Business: China growth has slackened to its lowest rate since early 2009.
Sport: A connection between drug boss Tony Mokbel and champion jockey Jim Cassidy is under the spotlight.
THE DAILY TELEGRAPH:
Page 1: The Sri Lankan navy is still hunting for a fishing trawler that's been hijacked by Australia-bound asylum seekers.
Page 2: Votes have started to be cast at the UN on Australia's bid for the Security Council spot. Woolworths chairman James Strong has urged shareholders not to vote to impose restrictions on its hotel poker machines. Slumping commodity prices are likely to put pressure on the federal government's plans to run a budget surplus.
Page 3: Salvaging his nine-year marriage does not seem to be at the top of Russell Crowe's priority list. Assaults at Sydney clubs have dropped since venues toughened up dress code rules. Ten Network is set to cut about 100 jobs.
World: A Bangladeshi Brooklyn resident is facing charges of mass destruction after he tried to detonate a huge bomb in New York City.
Business: Ten's bad year got worse on Thursday when it announced a $12.9 million net loss for 2011-12.
Sport: Roosters chairman Nick Politis said he had to let Sonny Bill Williams play rugby in Japan or continue boxing in order to get him back in the NRL.
Page 1: Fentanyl prescriptions have soared by more than 50 times in a decade, with a flourishing black market for the powerful painkiller being fuelled by cross-border doctor shopping. One of Australia's top racing officials is to meet NSW detectives in a bid to obtain law-enforcement information that details corrupt payments made by drug boss Tony Mokbel to champion jockey Jimmy Cassidy. Children are to be taught sex education from as young as seven, a Senate estimates hearing has been told.

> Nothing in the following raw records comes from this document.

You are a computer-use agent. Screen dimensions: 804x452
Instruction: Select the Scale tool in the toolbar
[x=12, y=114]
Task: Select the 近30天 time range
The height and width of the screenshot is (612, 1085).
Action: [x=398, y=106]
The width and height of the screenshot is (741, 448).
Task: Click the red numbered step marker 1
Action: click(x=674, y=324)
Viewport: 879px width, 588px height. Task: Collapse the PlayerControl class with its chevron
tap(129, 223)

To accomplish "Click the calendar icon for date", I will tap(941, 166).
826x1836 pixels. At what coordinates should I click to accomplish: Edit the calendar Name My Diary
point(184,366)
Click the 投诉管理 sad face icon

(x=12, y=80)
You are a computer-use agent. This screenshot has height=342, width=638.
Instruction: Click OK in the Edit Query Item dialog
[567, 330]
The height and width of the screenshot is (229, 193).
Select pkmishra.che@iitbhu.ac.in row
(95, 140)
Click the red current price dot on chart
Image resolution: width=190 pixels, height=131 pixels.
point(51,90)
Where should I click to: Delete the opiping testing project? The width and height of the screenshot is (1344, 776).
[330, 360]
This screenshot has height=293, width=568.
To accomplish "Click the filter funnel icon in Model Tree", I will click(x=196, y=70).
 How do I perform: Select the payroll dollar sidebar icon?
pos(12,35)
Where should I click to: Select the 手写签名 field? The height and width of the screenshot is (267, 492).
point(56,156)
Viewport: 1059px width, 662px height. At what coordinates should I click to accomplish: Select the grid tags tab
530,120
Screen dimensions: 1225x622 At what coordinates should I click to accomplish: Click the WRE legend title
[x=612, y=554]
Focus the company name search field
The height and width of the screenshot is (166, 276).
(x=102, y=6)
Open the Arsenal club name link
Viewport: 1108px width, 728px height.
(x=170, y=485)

Page 2: Pensioners sell deadly painkiller Fentanyl to addicts in a lucrative black market.
Page 3: A tribunal has ruled that children who opt out of special religious instruction classes in state primary schools are not being discriminated against under the Equal Opportunity Act.
World: The battle for women's votes helped shape the latest debate between US President Barack Obama and Republican challenger Mitt Romney.
Business: The Chinese economy may be set for recovery after GDP growth slowed to 7.4 per cent in the September quarter, its lowest rate since early 2009.
Sport: Hawthorn premiership player Clinton Young has quit the Hawks and will play for Collingwood next year.
THE HERALD SUN:
Page 1: Armed asylum seekers seized a fishing boat off Sri Lanka and set sail for Australia in a bloody attack that saw at least one crewman's throat cut and sailors thrown overboard.
Page 2: The boyfriend of lord mayor hopeful Gary Singer has been handed just a fraction of the multimillion-dollar payout he had been seeking in an epic legal stoush with his former lover.
Page 3: He was pilloried as a liar by one judge in the morning, but by the afternoon Geoffrey Edelsten was being lauded by another as a pillar of the community.
World: The militia commander who led the deadly raid on the US mission in Benghazi is an Islamist and former political prisoner under the Gaddafi regime.
Business: Ten Network's annus horribilis will culminate in the battling broadcaster slashing 116 newsroom staff after its balance sheet tumbled into the red.
Sport: French rider Gerald Mosse has been told local rules apply after his call for a soft option in the Caulfield Cup.